Connect to google spread API with Gspread()

Gspread revolves on a json credentials file to authenticate on google spreadsheets API. The init method of Gspread needs both a credentials json file and a set of environment variables to replace sensitive values on the json credentials file.

Details on have to obtain that file can be found here. This file would generally have the following form

{
   "type": "service_account",
   "project_id": "#project id",
   "private_key_id": "#private key id",
   "private_key": "#private key",
   "client_email": "#client email",
   "client_id": "#client id",
   "auth_uri": "https://accounts.google.com/o/oauth2/auth",
   "token_uri": "https://oauth2.googleapis.com/token",
   "auth_provider_x509_cert_url": "https://www.googleapis.com/oauth2/v1/certs",
   "client_x509_cert_url": "client certification url"
}

Some of the fields in the credentials.json must be kept private (in the above example, the ones preceded with #), so we strongly advise to replace those fields with empty or non-explicit values in the json file, especially if you’re to push it to git repository, and use environment variables to store those fields instead.
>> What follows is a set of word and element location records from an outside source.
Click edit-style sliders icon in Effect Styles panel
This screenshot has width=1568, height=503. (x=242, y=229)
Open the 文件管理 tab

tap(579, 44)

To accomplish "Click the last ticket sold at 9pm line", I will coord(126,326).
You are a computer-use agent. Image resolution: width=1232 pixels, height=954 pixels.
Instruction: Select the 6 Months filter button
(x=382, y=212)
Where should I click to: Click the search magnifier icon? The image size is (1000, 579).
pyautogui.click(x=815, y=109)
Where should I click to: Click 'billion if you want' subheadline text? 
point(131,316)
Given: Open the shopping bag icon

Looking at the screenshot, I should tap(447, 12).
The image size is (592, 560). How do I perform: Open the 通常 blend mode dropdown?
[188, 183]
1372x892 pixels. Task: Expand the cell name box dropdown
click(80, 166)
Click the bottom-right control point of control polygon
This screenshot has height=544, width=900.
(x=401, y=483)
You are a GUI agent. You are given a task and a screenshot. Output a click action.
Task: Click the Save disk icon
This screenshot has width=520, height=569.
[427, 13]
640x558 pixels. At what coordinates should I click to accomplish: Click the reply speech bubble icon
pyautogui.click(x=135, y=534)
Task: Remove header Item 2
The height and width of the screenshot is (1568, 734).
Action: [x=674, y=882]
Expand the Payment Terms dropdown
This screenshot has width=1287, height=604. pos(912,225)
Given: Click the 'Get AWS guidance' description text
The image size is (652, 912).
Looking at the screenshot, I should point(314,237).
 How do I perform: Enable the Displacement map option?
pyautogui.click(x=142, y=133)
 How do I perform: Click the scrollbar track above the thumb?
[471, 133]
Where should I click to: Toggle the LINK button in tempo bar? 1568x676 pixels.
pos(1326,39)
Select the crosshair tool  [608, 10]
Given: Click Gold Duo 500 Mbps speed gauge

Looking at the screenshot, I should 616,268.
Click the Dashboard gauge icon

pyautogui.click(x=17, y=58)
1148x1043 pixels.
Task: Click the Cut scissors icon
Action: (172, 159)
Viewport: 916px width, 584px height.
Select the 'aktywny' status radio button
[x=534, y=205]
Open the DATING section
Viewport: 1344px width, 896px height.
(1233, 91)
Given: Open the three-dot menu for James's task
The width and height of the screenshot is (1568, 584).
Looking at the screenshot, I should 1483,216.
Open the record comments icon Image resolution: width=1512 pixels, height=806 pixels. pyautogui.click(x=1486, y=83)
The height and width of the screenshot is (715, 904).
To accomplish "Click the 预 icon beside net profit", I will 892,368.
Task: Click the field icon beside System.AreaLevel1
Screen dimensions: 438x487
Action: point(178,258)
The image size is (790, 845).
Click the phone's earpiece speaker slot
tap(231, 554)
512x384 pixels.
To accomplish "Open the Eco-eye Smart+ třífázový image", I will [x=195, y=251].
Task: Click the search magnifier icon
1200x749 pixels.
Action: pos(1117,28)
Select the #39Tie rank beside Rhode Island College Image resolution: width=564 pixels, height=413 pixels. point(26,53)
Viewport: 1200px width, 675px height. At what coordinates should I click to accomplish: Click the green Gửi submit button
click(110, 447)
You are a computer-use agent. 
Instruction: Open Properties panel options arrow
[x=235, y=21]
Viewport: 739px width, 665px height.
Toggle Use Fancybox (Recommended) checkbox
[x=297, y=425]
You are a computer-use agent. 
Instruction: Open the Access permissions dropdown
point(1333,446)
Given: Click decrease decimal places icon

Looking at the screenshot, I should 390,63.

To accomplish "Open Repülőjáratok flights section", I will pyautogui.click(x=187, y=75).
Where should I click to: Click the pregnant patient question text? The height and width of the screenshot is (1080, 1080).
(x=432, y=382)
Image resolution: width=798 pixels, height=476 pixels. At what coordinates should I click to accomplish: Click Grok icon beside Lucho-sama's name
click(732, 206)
The Gspread object will look for environment the following variables at initialisation:

PROJECT_ID
PRIVATE_KEY_ID
PRIVATE_KEY
CLIENT_ID
CLIENT_EMAIL
CLIENT_X509_CERT_URL

More precisely, Gspread() takes three arguments :

name:name of spreadsheet to connect to
environ_prefix:prefix for above listed environment variables
credentials:path to json file containing credentials with false sensitive fields

The prefix is combined to the above-listed variables names to build the environment variables names that the class will look for. The init method will replace the corresponding fields in the credentials.json dictionary with the values read from those variables.

Say your project’s name is something like my daily budget. You would first store the following environment variables

BUDGET_PROJECT_ID
BUDGET_PRIVATE_KEY_ID
BUDGET_PRIVATE_KEY
BUDGET_CLIENT_ID
BUDGET_CLIENT_EMAIL
BUDGET_CLIENT_X509_CERT_URL

And store somewhere a credentials.json, let’s say at ~/.gscredits/budget-credentials.json (on which you would have replaced the sensitive fields with non-explicit or wrong values). All you need to do is call Gspread with the following syntax :

from easyspread import Gspread
budget_spread = Gspread(
    name = 'my daily budget',
    environ_prefix = 'BUDGET',
    credentials = "~/.gscredits/budget-credentials.json"
)

Using environment variables makes it possible to have your code working while being safe on a network server, since the json file is stored without any sensitive data in it and the sensitive values are protected as environment variables.

Note that you can use the same credits for different spreadsheets. Each set of credits corresponds to a single project on google cloud, but can connect to any spreadsheet, provided it was authorized to in the spreadsheet’s parameters.